Crossing the Boardwalk on the way to the sea a flow of creativity from artists of all colors looked more like a masterful watercolor than movement. Then as I was approaching the West, one adventurous mountain bike girl rolled down the hill the “V” sculptures sits upon.

From that viewpoint it was apparent sailboats were racing. Besides the Regatta running West to circle a buoy and return to Marina del Rey, lots of smaller sailboats cruised around the buoy West of the Santa Monica Pier to visit the many seals that rest on them. The bay was vast and crowned by the azure blue Santa Monica Mountains and the steep cliffs of the Palos Verdes peninsula.

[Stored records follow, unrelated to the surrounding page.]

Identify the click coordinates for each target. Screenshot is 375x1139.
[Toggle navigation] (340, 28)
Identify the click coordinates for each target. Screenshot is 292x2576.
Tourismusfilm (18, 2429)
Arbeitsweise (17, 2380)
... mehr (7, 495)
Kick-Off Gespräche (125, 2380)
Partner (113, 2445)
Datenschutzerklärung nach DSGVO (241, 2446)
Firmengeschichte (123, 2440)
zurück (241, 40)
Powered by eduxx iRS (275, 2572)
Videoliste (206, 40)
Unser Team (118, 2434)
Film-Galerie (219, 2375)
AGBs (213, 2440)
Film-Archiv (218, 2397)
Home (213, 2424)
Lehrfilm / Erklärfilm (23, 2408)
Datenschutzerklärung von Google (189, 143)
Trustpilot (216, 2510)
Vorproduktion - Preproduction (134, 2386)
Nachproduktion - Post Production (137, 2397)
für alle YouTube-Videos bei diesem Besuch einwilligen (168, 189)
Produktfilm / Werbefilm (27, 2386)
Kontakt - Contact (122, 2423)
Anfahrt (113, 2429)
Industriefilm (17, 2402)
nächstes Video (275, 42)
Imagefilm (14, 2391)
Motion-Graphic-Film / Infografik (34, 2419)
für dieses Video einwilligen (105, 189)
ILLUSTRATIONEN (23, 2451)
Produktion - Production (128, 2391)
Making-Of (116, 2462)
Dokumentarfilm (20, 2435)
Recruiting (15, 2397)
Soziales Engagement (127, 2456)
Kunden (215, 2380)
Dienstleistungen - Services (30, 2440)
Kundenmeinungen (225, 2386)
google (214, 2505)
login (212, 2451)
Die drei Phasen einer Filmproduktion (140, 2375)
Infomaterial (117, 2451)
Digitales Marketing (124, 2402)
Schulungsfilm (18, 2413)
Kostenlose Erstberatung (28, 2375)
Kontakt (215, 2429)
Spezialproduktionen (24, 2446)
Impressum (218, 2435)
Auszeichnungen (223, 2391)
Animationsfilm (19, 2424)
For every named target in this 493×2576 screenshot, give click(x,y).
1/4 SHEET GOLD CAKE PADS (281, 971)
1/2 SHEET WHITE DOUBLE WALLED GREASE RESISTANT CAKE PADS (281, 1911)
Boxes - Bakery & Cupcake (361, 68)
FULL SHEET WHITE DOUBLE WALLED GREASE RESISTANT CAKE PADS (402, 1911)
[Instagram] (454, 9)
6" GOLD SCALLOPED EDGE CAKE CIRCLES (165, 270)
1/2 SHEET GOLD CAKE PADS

A local surfing contest that had occurred for years was housed under a couple of blue canopies while the contestants ripped on the three to four foot waves south of the breakwater. The County tried to stop them this year but the surfers stood up and the contest went on anyway.

Looking back east you could see the skateboarders defying gravity and flipping their boards around like martial arts weapons, clacking and grinding. This opposed to the grace and agility of the skating dancers one level below. Spinning, grooving, and moving around to the giant stereo on wheels, this troupe was more entertaining than the Olympics. They owned the rhythm, or at least shared it with the drum circle whose sounds drifted south on the wind.

Backtracking home where I would surely be tried and found guilty by my dogs of walking without them, I cruised past the bike rental place and two old guys that sit on their custom Harleys every weekend. They dress like Hells Angels, have ZZ Top Beards, and potbellies but I think they are really retired stockbrokers. But they fit into place with the Old Town Bar, its black and white tiled floors smoothed from the feet of decades of happy beer drinkers.

Rising well over eight thousand feet the San Gabriel range of mountains stood tall over downtown Los Angels with billowing clouds towering above. That view east down Windward Avenue is mirrored as a mural on the side of the Saint Marks Club.

With my perception now dulled by the lack of caffeine it was time to walk back into media saturation and witness the struggle for the Presidency. Thank God for Mother, Apple Pie, and Venice Beach.